Another man stood up, and amid claps and agreement from others in the audience, began shouting at Shalaby.
“I will do everything in my power to make sure that does not happen, because you are terrorists,” a man said. “Every single one of you is a terrorist. I don’t care what you say.”
“You can smile at me, you can say what you want, but every Muslim is a terrorist,” he can be heard saying emphatically, in video filmed by Munira Salim Abdalla and shared with CBS affiliates WUSA9.
“Shut your mouth, I don’t want to hear your mouth,” he continued. “Everything that I can do to keep you from doing what you're doing will happen.”
That is when a Sheriff’s Deputy ended the meeting.
The woman who filmed the video and was seen on the front page of the The Free Lance-Star, said “it was horrible, really horrible to be called a terrorist.”
She is the chief administrator for the Islamic Ummah of Fredericksburg,
“It is so sad that people are so ignorant, and unfortunately I understand their fear, all of us have fear, including the Muslims," Abdalla said. “Because the people who did what they did are not Muslims.”
Some were concerned that people at the Mosque would take in refugees from Syria.
“Why did your great grandparents come here? Because of religious persecution and that’s exactly what you are doing to us," Abdalla said. “We try to do everything nice to please God, to please humanity."
Shalaby said parents are now afraid to send their children to Sunday school at the center because of the threats made at Tuesday night's meeting.

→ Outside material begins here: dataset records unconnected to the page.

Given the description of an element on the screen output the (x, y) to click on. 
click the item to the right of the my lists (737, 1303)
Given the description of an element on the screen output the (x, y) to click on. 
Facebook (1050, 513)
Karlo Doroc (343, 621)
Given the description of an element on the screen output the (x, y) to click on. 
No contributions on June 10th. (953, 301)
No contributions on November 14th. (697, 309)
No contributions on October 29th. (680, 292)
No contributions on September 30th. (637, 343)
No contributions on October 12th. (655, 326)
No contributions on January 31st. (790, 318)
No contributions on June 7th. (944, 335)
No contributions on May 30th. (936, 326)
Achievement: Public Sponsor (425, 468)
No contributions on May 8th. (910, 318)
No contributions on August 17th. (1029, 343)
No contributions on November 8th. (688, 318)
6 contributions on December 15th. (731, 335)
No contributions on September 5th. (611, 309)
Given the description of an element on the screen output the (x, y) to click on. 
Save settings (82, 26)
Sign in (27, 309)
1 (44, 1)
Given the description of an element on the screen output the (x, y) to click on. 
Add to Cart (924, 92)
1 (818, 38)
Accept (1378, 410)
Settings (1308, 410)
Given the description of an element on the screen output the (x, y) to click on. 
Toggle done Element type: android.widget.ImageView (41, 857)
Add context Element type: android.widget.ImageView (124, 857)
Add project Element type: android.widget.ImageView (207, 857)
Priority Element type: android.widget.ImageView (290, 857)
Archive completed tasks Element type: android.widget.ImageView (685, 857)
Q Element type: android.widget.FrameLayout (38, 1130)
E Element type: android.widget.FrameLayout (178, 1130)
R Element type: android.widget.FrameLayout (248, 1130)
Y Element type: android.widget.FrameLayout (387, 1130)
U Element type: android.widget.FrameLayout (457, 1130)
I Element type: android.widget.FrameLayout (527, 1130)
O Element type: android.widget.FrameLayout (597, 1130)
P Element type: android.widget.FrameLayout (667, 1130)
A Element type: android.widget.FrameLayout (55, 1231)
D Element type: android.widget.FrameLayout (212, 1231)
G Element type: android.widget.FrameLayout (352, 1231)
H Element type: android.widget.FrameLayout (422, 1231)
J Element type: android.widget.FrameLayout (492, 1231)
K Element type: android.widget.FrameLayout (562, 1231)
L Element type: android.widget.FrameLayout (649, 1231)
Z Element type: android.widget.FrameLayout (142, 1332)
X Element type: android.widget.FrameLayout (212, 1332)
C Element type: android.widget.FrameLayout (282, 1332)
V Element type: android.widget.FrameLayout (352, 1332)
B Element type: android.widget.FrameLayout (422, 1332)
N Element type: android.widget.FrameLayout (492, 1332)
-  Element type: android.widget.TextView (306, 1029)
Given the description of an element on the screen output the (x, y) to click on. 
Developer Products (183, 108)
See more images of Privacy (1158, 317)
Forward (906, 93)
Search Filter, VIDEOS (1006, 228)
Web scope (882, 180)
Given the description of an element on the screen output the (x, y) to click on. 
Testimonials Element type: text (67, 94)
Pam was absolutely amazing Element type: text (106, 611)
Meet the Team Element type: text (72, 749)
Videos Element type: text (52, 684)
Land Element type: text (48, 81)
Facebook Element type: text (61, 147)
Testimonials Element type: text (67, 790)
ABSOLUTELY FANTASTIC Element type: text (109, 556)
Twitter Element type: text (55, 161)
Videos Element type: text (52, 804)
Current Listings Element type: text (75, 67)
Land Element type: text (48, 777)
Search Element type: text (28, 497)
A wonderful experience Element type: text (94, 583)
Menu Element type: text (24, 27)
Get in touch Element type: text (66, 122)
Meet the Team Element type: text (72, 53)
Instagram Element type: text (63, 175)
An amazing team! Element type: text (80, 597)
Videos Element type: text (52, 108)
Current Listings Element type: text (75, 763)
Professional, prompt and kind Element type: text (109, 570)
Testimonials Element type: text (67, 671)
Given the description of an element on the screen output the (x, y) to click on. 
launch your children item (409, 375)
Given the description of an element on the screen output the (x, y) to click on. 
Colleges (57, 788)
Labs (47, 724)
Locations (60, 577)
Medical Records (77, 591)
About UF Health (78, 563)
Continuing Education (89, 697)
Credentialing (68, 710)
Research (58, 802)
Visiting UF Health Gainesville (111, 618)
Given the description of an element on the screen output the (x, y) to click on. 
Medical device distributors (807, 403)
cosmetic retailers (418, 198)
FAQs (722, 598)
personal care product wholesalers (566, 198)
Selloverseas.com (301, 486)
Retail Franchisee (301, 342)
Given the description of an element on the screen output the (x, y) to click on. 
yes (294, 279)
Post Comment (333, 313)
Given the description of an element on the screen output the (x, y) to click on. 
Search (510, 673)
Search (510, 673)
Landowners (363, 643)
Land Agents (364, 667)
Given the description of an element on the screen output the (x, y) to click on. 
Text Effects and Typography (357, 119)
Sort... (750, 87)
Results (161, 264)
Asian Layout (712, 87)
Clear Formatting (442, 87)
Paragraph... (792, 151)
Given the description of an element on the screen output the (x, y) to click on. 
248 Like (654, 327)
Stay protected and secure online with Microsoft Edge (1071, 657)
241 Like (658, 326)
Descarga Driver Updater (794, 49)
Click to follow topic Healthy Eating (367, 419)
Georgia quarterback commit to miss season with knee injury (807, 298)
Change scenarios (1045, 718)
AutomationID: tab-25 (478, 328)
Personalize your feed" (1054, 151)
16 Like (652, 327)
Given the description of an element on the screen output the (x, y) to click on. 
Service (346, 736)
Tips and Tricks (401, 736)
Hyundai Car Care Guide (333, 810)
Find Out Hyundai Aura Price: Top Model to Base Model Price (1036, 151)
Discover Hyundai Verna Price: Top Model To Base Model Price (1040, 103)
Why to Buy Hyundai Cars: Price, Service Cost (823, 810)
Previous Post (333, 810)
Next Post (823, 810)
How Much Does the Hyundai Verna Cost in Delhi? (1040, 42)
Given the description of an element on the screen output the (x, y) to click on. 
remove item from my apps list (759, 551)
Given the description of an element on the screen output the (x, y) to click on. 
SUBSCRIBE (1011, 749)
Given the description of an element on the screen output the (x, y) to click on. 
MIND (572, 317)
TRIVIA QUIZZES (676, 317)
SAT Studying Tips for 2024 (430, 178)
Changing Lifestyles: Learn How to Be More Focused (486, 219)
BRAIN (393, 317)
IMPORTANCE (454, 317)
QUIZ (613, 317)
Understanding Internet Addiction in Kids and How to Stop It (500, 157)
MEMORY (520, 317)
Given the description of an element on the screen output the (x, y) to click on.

After WUSA and other organizations reported on the hateful attacks, the Islamic Center began to receive messages of support
"We have been getting emails, text messages, my phone is beeping all the time [with] people apologizing," Abdalla said to WUSA.
“It has been overwhelming support,” Shalaby said in an interview with reporter Brian Murphy, for the Fredericksburg paper. “Local friends, strangers, people I have never met call me and text me. It’s very humbling and very nice.”